In a pioneering procedure, Miranza Virgen de Luján retina specialist Dr Lorenzo Trujillo has implanted an intraocular lens for astigmatism in an aphakic patient (missing her natural lens).
Restoring vision of an aphakic patient
The novelty of the procedure lies in the fact that, for the first time, an implanted lens corrects astigmatism (toric lens) in a patient who is missing her natural lens. The lack of capsular support, which in other cases was solved by stitching the lens to the sclera (white of the eye), was treated on this occasion with another new procedure consisting of anchoring the lens on the sclera without stitches. A third unprecedented aspect of this lens (Carlevale lens) is that it is foldable and may be inserted through a small two-millimetre incision in the cornea. This avoids the need to make a 12-millimetre incision, which is the size of the unfolded lens.
First step: expert retinal surgery
The procedure performed by Dr Lorenzo Trujillo is remarkable in its complexity. Before implanting lenses in aphakic patients, their retinas must undergo surgery to remove the remains of their natural lenses or of the previously implanted artificial lenses that have shifted to this tissue, which causes aphakia. The procedure is usually secondary to cataract surgery, when the natural or implanted lens shifts and “falls” in the eye’s internal space. Although it is the most typical complication of cataract surgery, it happens to less than 2% of operated patients and requires expert treatment. There are also known cases of spontaneous aphakia brought on by trauma or because the ligaments that hold the lens in place tend to stretch with age.
Intraocular lens for astigmatism with innovative design
After extraction of the remains of the natural or artificial lens through retinal surgery, the remaining problem is the patient’s aphakia, for which an intraocular lens for astigmatism is implanted in a space that has no supporting structure, due to the broken capsule that would otherwise support the lens. Without the supporting structure, the lens must be stitched to the sclera.
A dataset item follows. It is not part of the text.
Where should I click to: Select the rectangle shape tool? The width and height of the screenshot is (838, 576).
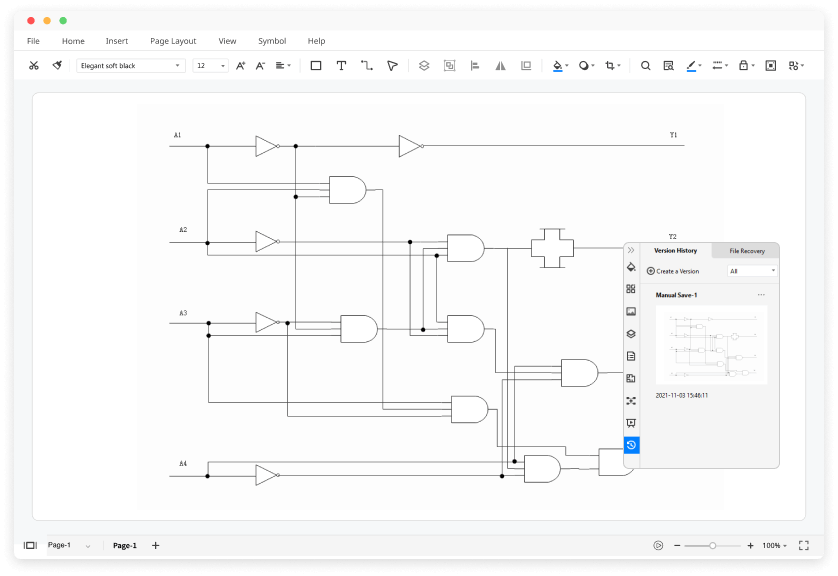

Owing to the design of Carlevale lenses, in this pioneering surgery, the lens is anchored to the inner part of the sclera with a small T-shaped structure on the lens that is fixed to the sclera with a sutureless window, not unlike a cufflink fastened through a buttonhole. The procedure was successful, and the patient recovered her eyesight, like any other patient who has undergone cataract surgery.